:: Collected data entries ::
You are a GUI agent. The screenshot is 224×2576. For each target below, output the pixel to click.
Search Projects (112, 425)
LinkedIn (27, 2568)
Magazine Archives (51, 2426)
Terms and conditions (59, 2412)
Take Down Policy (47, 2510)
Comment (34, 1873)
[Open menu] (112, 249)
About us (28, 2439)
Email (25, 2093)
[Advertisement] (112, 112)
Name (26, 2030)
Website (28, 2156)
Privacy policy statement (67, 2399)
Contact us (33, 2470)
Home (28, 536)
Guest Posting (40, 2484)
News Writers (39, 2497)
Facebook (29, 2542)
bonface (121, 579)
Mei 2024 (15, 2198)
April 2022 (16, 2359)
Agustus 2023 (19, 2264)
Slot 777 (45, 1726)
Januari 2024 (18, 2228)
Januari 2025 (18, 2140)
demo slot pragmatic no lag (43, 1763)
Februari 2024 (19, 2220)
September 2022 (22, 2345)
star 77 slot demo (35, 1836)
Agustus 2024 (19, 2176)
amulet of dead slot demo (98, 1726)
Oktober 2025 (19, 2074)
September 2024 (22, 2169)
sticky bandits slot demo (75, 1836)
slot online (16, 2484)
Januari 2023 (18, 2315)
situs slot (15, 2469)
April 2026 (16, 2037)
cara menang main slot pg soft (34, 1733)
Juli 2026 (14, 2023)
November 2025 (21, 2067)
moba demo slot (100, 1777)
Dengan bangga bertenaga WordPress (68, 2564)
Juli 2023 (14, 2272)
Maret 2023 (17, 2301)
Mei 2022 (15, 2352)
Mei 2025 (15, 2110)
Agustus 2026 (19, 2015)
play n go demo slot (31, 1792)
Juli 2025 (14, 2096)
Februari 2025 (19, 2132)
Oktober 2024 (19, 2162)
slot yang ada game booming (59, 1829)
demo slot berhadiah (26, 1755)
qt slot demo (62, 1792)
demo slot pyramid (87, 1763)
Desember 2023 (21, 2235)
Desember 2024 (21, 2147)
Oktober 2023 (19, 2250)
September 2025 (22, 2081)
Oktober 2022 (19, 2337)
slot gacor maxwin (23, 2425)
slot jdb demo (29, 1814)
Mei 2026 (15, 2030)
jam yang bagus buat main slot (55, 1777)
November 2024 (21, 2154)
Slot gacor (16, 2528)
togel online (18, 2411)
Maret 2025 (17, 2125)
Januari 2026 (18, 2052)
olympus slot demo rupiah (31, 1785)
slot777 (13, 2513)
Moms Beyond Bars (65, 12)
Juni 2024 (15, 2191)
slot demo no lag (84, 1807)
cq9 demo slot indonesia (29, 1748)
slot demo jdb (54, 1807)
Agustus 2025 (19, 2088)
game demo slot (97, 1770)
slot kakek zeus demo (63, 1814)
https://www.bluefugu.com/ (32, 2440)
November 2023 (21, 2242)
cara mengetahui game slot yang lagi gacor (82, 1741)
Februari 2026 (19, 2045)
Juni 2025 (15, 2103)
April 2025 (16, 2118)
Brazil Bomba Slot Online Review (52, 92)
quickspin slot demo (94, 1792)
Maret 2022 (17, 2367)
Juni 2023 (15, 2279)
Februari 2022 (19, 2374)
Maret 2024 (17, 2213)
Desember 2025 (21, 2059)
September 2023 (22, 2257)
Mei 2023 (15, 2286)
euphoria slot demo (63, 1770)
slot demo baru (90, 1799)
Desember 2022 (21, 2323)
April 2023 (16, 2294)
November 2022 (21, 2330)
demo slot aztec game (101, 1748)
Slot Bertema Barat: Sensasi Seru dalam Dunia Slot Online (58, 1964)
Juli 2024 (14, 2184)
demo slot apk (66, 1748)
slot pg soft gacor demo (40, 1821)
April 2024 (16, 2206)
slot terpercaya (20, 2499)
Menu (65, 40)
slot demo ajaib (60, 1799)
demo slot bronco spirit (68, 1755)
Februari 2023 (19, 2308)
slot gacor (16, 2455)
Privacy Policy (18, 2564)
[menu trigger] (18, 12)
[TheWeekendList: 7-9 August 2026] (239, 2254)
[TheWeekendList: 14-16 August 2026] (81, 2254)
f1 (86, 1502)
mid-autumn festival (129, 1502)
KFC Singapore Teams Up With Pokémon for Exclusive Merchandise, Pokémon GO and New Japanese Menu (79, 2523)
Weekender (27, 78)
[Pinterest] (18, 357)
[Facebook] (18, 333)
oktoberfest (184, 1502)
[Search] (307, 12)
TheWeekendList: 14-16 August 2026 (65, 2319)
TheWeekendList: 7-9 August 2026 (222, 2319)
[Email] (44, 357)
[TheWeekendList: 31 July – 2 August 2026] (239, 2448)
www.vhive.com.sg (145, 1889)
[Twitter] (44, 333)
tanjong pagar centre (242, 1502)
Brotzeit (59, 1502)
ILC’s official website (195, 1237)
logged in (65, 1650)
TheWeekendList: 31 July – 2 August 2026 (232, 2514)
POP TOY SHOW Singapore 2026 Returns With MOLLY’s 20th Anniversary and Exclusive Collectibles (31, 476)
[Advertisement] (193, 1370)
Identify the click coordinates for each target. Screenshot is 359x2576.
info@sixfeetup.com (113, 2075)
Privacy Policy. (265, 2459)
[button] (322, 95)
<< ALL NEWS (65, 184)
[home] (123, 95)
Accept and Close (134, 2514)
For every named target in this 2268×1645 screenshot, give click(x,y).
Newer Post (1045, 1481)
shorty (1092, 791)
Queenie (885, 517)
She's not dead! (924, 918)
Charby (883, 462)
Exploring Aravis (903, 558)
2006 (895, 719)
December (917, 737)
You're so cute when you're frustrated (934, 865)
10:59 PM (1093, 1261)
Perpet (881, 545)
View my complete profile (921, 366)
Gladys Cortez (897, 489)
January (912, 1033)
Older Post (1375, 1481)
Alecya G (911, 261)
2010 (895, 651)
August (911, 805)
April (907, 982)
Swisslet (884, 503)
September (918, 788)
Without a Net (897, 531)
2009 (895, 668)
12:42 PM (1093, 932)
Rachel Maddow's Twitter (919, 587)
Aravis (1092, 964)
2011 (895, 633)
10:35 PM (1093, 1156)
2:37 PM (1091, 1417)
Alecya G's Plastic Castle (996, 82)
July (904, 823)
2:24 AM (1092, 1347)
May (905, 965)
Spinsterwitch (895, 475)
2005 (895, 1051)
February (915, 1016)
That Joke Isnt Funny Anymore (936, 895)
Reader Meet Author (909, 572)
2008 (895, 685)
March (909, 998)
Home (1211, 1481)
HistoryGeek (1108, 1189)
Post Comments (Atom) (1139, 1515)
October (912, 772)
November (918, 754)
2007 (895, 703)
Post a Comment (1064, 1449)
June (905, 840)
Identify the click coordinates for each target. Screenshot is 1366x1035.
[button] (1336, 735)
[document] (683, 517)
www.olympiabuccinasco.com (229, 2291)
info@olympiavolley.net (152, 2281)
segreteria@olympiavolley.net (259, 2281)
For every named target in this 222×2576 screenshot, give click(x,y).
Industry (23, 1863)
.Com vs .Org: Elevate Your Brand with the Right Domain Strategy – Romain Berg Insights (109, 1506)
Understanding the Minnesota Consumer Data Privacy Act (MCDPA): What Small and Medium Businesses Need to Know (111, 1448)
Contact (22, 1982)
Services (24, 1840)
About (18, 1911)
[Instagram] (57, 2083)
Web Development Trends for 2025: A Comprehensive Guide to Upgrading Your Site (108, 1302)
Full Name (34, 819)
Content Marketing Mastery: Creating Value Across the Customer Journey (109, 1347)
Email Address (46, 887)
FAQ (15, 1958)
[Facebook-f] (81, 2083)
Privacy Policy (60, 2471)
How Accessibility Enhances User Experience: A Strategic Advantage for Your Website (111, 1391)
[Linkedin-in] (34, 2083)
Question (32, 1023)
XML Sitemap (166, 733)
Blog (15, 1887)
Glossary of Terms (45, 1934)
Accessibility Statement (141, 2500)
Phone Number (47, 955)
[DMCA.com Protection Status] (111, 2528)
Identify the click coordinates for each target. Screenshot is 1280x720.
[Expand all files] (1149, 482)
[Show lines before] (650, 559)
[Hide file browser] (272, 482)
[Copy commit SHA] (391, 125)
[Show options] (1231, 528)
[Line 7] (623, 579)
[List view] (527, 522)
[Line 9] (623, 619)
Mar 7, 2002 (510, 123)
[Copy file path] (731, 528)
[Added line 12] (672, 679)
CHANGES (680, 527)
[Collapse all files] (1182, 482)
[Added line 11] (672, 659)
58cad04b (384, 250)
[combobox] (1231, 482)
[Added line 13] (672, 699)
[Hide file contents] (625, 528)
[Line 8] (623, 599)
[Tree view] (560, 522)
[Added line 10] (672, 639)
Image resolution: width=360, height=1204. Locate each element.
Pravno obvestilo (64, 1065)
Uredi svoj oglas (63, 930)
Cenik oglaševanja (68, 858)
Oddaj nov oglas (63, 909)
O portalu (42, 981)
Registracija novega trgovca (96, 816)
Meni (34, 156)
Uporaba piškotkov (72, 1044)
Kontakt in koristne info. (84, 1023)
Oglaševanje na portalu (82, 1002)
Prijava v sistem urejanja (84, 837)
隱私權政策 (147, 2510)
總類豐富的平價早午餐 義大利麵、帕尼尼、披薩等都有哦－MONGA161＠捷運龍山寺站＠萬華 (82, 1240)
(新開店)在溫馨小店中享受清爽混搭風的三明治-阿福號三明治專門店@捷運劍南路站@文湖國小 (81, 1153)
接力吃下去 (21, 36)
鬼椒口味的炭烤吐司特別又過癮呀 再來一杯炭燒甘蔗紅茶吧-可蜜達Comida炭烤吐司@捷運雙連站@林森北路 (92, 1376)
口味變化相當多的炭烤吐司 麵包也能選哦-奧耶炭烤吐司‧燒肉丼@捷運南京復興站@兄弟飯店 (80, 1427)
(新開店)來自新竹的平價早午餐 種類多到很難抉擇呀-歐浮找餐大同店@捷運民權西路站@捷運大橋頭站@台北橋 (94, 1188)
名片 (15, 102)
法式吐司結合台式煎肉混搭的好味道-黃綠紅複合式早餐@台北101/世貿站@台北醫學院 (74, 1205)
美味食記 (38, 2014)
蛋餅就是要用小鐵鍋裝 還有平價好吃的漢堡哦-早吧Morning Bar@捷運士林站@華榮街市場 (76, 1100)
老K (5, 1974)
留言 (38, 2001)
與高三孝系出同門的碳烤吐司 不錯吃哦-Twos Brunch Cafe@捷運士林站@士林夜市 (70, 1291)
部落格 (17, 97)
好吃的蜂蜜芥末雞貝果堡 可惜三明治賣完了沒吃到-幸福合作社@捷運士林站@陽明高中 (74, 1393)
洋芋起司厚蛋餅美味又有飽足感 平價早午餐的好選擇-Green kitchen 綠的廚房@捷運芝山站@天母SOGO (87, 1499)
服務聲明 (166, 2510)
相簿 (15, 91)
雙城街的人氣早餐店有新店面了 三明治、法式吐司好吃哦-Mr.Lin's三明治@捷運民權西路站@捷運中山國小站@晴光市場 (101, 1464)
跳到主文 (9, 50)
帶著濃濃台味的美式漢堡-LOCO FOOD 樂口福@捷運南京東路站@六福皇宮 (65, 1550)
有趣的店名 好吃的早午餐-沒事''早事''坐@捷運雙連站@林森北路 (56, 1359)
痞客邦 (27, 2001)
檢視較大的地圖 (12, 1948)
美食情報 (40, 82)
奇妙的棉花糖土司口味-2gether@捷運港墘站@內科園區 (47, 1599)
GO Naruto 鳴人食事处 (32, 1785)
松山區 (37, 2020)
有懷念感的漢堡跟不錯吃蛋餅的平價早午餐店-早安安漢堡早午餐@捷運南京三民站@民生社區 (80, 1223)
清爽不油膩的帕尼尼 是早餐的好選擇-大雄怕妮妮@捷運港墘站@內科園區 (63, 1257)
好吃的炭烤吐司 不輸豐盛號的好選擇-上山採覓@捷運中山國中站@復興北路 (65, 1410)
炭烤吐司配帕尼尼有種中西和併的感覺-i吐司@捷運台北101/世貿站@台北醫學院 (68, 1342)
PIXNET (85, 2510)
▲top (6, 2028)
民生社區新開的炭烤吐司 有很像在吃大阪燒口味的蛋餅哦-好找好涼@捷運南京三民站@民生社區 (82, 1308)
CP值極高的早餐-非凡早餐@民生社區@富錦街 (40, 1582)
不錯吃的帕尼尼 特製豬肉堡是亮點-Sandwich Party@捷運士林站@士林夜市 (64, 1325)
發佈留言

:: What is required ::
Would you copy out each line of the records above where the word "soft" occurs?

:: Written solution ::
cara menang main slot pg soft (34, 1733)
slot pg soft gacor demo (40, 1821)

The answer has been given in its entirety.